Near-term ecological forecasting for dynamic aeroconservation of migratory birds

Near-term ecological forecasting has the potential to mitigate negative impacts of human modifications on wildlife by directing efficient action through relevant and timely predictions. We used the U.S. avian migration system to highlight ecological forecasting applications for aeroconservation. We used millions of observations from 143 weather surveillance radars to construct and evaluate a migration forecasting system for nocturnal bird migration over the contiguous United States. We identified the number of nights of mitigation required to reduce the risk of aerial hazards to 50% of avian migrants passing a given area in spring and autumn based on dynamic forecasts of migration activity. We also investigated an alternative approach, that is, employing a fixed conservation strategy based on time windows that historically capture 50% of migratory passage. In practice, during both spring and autumn, dynamic forecasts required fewer action nights compared with fixed window selection at all locations (spring: mean of 7.3 more alert days; fall: mean of 12.8 more alert days). This pattern resulted in part from the pulsed nature of bird migration captured in the radar data, where the majority (54.3%) of birds move on 10% of a migration season's nights.

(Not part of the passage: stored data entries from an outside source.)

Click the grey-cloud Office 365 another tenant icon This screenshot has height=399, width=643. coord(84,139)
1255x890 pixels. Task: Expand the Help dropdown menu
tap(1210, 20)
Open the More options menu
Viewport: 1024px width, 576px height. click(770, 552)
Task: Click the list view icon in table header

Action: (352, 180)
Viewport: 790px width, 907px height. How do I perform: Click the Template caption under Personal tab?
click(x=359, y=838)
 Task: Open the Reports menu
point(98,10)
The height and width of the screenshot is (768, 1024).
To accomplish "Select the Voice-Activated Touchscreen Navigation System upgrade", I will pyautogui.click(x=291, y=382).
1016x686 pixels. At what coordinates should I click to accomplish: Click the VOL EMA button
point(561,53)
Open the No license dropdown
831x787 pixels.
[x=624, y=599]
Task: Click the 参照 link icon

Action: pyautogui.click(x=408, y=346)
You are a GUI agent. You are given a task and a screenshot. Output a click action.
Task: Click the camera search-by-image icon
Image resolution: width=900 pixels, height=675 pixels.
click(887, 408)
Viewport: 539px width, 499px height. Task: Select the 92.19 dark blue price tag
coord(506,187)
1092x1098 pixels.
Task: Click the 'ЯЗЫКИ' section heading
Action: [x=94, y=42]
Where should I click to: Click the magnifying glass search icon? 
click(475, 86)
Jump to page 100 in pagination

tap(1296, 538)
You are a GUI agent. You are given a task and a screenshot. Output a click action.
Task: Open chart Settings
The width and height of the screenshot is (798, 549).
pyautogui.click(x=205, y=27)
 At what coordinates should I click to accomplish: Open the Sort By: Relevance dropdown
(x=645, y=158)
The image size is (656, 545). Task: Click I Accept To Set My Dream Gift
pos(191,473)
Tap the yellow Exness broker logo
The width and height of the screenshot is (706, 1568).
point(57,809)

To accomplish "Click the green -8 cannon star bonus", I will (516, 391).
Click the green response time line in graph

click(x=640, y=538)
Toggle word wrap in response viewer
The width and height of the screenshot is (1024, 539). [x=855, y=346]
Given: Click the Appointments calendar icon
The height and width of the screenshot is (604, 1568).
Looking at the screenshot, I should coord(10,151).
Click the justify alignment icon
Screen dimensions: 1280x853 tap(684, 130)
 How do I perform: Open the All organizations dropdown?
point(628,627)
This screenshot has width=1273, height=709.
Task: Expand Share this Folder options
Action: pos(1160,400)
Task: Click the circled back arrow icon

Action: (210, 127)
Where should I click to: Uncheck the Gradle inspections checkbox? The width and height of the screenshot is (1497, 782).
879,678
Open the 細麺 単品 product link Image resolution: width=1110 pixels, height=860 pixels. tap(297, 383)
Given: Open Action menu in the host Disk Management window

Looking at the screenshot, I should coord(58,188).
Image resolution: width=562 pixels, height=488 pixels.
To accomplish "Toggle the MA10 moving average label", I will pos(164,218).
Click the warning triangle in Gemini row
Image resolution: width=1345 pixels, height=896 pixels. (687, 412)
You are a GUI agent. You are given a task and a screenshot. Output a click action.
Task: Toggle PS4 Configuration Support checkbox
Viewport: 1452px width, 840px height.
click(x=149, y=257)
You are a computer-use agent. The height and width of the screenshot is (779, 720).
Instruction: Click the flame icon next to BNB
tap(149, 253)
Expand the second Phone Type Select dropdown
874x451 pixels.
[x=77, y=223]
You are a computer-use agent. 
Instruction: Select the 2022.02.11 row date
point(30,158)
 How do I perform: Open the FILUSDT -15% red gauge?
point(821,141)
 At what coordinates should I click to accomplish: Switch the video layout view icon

Our results highlight the benefits of near-term ecological forecasting and the potential advantages of dynamic mitigation strategies over static ones, especially in the face of increasing risks to migrating birds from light pollution, wind energy infrastructure, and collisions with structures.

Automated summary

Near-term ecological forecasting can help mitigate negative impacts on wildlife by providing timely and relevant predictions, as demonstrated in a study focusing on avian migration in the United States. Dynamic mitigation strategies based on dynamic forecasts were found to require fewer action nights compared to static conservation strategies based on fixed time windows.